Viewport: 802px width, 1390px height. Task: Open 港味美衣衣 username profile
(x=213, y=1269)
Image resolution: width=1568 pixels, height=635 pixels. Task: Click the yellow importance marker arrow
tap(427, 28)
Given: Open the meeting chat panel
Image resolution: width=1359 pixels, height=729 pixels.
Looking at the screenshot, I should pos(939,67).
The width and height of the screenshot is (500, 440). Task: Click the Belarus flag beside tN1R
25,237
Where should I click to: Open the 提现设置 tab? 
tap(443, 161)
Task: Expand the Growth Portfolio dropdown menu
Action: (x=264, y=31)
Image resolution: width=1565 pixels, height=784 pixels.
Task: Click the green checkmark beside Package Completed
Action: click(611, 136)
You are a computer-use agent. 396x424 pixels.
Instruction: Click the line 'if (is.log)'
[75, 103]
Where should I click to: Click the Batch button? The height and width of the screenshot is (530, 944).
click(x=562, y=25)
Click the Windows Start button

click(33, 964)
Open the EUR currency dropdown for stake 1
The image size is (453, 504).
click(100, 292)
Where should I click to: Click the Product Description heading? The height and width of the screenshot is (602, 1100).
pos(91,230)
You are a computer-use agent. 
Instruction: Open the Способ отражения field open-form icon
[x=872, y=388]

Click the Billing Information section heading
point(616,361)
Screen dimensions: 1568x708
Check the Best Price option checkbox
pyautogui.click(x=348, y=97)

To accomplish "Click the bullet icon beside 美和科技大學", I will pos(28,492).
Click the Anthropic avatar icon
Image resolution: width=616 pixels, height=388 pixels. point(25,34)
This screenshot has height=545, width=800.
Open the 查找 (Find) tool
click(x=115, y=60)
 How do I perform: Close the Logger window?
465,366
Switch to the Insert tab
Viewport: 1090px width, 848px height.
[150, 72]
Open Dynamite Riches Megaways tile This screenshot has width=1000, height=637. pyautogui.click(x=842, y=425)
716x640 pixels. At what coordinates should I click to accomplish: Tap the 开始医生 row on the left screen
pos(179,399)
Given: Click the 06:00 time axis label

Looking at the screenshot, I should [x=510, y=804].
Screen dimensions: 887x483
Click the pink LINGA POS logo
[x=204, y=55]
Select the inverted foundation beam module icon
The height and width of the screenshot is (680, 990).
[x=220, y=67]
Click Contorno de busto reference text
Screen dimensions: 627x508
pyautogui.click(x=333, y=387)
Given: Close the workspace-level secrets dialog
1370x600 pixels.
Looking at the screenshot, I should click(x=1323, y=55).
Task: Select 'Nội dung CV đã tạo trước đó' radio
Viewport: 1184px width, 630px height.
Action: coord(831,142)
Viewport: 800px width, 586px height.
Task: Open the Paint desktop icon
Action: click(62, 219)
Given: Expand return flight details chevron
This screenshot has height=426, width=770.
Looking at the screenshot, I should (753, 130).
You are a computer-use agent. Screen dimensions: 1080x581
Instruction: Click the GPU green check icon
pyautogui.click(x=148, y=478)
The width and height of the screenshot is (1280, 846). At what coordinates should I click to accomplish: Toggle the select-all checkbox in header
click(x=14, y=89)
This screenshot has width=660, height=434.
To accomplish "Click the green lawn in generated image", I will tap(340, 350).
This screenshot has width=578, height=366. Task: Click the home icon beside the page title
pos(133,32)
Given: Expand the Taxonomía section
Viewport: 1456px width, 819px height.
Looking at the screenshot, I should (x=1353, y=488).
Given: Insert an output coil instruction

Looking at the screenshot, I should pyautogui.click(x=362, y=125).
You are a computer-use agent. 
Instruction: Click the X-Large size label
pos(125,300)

◆ What the task asks ◆
Reproduce exactly the line that holds "Given: Insert an output coil instruction", then every line after it, ending with the final line of the records above.

◆ Response to the task ◆
Given: Insert an output coil instruction

Looking at the screenshot, I should pyautogui.click(x=362, y=125).
You are a computer-use agent. 
Instruction: Click the X-Large size label
pos(125,300)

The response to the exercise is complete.